--- Short exercise a ---
Reproduce the whole passage on geodesic dome panels.

______

Panels 48 (FIG. 5) are fastened to permanent structure members 42
and connectors 14 to enclose geodesic dome structure 10 (102). The
panels 48 comprise a contour based on a large diameter relative to
the diameter of geodesic dome 10. The contour may be slightly
spherical. Panels 48 may be fastened to connectors 14, to permanent
structure members 42, or both. The panels 48 may be fastened to
connectors 14 in the same fashion as attaching structure members 42
to connectors 14. Panels 48 may be fastened to permanent structure
members 42 using fasteners such as bolts, screws, nails, clamps, or
the like. Instead, panels 48 may be constructed with grooves, which
receive structure members 42. In some cases, the panels 48 may be
fastened to flanges 44, which are attached to permanent structure
members 42. The flanges 44 may comprise a curvature to match the
contour of panels 48 to provide a continuous curve between the
flanges 44 and the panels 48. Panels 48 may be made of weatherproof
material such as plastic, fiberglass, treated wood, metal, or the
like.
The materials used to construct geodesic dome 10 may come as a kit.
The kit may include connectors 14 with wires 92 already attached.
However, the kit may come with no pre-assembly of materials. The
materials may be coded by color and/or symbol to aid in
construction.
FIG. 12 is a schematic diagram illustrating another set of
connectors 114 referenced with respect to one another in space to
form the geometries of a geodesic dome structure 110. A set of
temporary spacers 112 is fastened to a set of connectors 114 to
reference connectors 114 with respect to one another in space,
forming the geometries of geodesic dome 110. Temporary spacers 112
may be fastened to connectors 114 with fasteners such as hooks,
screws, bolts, nails, clamps, or the like.

______

--- Short exercise b ---
Write out the records from the line with "Click the terminal circle beside 0V (XD10:1)" through the end of the records, substituting "connection point" for "terminal circle" and leaving everything else unchanged.

______

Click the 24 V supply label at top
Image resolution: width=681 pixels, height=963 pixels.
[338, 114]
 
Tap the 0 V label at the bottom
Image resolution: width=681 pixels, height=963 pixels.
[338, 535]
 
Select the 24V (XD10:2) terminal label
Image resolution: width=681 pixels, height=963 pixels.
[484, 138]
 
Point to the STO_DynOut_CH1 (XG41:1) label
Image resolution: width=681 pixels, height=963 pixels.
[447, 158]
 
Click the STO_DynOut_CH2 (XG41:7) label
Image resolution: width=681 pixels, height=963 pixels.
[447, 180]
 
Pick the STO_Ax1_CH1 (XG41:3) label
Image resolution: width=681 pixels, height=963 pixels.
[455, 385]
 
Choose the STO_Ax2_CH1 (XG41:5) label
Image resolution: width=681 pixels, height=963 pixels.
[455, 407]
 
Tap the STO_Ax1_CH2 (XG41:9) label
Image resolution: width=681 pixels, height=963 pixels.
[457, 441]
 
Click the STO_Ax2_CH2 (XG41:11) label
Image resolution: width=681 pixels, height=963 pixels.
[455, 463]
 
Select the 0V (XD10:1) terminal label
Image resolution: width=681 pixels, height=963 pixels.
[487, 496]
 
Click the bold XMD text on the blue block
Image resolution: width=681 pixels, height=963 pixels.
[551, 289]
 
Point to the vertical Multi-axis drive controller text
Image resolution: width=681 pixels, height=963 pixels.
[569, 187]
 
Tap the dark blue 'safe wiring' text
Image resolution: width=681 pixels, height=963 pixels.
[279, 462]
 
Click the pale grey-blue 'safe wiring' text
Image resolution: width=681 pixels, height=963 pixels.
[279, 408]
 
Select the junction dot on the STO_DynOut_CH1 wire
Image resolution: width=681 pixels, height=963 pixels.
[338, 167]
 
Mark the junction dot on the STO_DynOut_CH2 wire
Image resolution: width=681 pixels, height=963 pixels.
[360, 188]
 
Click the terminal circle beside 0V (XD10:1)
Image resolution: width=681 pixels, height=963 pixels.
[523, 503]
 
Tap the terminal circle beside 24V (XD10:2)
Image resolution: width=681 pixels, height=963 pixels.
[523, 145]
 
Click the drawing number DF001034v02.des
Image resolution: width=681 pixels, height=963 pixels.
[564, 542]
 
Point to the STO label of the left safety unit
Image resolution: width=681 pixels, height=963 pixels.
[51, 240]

______

--- Full output a ---
Panels 48 (FIG. 5) are fastened to permanent structure members 42
and connectors 14 to enclose geodesic dome structure 10 (102). The
panels 48 comprise a contour based on a large diameter relative to
the diameter of geodesic dome 10. The contour may be slightly
spherical. Panels 48 may be fastened to connectors 14, to permanent
structure members 42, or both. The panels 48 may be fastened to
connectors 14 in the same fashion as attaching structure members 42
to connectors 14. Panels 48 may be fastened to permanent structure
members 42 using fasteners such as bolts, screws, nails, clamps, or
the like. Instead, panels 48 may be constructed with grooves, which
receive structure members 42. In some cases, the panels 48 may be
fastened to flanges 44, which are attached to permanent structure
members 42. The flanges 44 may comprise a curvature to match the
contour of panels 48 to provide a continuous curve between the
flanges 44 and the panels 48. Panels 48 may be made of weatherproof
material such as plastic, fiberglass, treated wood, metal, or the
like.
The materials used to construct geodesic dome 10 may come as a kit.
The kit may include connectors 14 with wires 92 already attached.
However, the kit may come with no pre-assembly of materials. The
materials may be coded by color and/or symbol to aid in
construction.
FIG. 12 is a schematic diagram illustrating another set of
connectors 114 referenced with respect to one another in space to
form the geometries of a geodesic dome structure 110. A set of
temporary spacers 112 is fastened to a set of connectors 114 to
reference connectors 114 with respect to one another in space,
forming the geometries of geodesic dome 110. Temporary spacers 112
may be fastened to connectors 114 with fasteners such as hooks,
screws, bolts, nails, clamps, or the like.

--- Full output b ---
Click the connection point beside 0V (XD10:1)
Image resolution: width=681 pixels, height=963 pixels.
[523, 503]
 
Tap the connection point beside 24V (XD10:2)
Image resolution: width=681 pixels, height=963 pixels.
[523, 145]
 
Click the drawing number DF001034v02.des
Image resolution: width=681 pixels, height=963 pixels.
[564, 542]
 
Point to the STO label of the left safety unit
Image resolution: width=681 pixels, height=963 pixels.
[51, 240]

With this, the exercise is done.